It's not like they’re just living it up in their home, stress-free. It's real work, and the pressure to do it all well may be even higher for stay-at-home parents!
Molly:
That was one big learning from COVID. Obviously, it's not a clean research study, because we were all in the middle of a global pandemic and it was a stressful time, in and of itself. But one of the things that we learned from it was, when you take away child care from everybody – equal opportunity child care removal – you see significant effects pop out.
“Women disproportionately stepped into a heavier caregiver role during this already stressful time because the (already flimsy) structural support vanished overnight. And there were real health repercussions of that.” — Molly
It's one of those things where these effects have probably always been there; they've just been simmering in communities and populations that researchers don't tend to study or it's been simmering in a way that hasn't allowed for statistical significance. Whatever you want to say for why we haven't seen this before, with COVID, there was a curtain that lifted and the sample size was the entire world.
When you universally took away child care, you had a clear economic impact – women left the workforce – and you had clear negative health effects – mental health issues increase, especially postpartum depression.
Women disproportionately stepped into a heavier caregiver role during this already stressful time because the (already flimsy) structural support vanished overnight. And there were real health repercussions of that.
Haley
That’s exactly it.
I think when we use a mental load lens to look at these problems, we can see them differently.

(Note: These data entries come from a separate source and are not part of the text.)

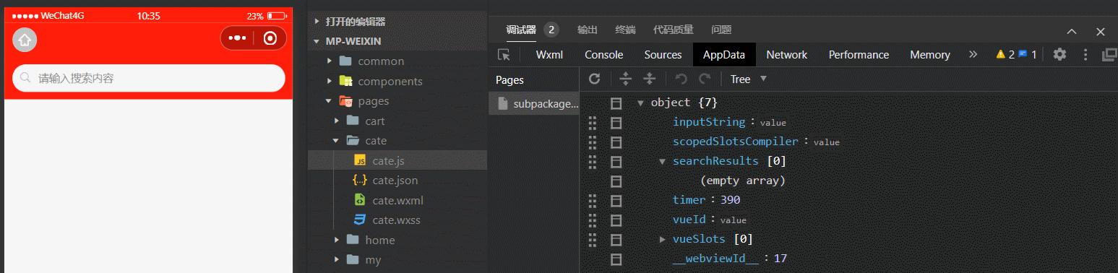This screenshot has width=1118, height=273.
Task: Click the element inspector arrow icon
Action: tap(504, 55)
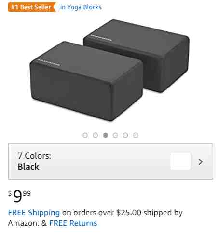This screenshot has width=219, height=234.
Task: Open the FREE Shipping details link
Action: [x=34, y=213]
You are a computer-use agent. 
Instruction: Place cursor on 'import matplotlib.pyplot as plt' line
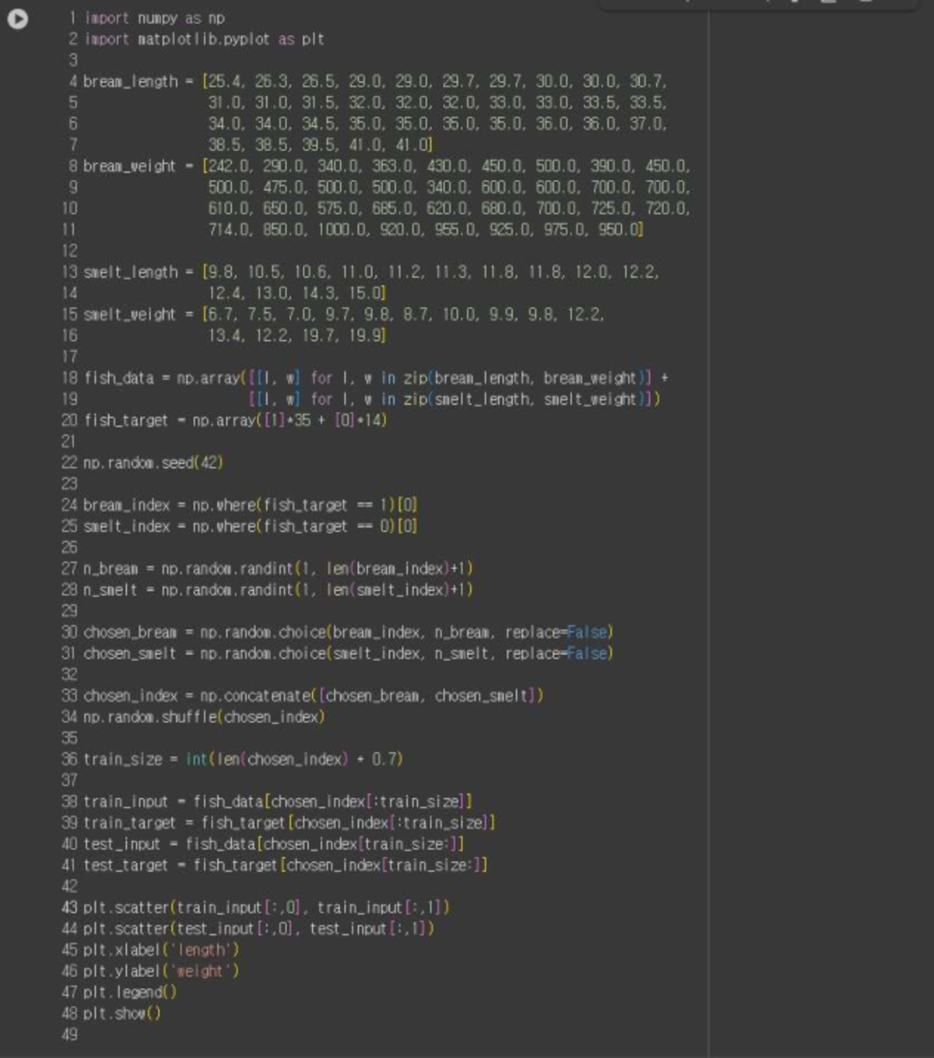[203, 39]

“That’s a structural and cultural problem, not an individual one.” — Haley
It gets us out of our never-ending “mommy wars” framing. You could be a “trad wife” or you could be a full-time working, single mother, and your problem – a heavy, stressful mental load – is still basically the same.
Now we’ve reframed the solution from individual advice—quit your job, or get a job, or ask for a raise, or get your husband involved, or whatever—and moved to thinking about solutions that actually consider the many decisions moms make in our society and all the pressure we put on them to make the “right” ones.
That’s a structural and cultural problem, not an individual one.
Next up!
Is mental load stressful?
Maybe you think that is a silly question with a simple answer: “Yes, yes it is,” you might say (we would respond similarly!)
And if that is indeed the answer, does that mean we can reduce parental stress by decreasing the mental load of parenting?
No simple answer to that one.
In the last part of our conversation, we start tackling how stress shows up and mental load and try to answer the question — what do we do about it?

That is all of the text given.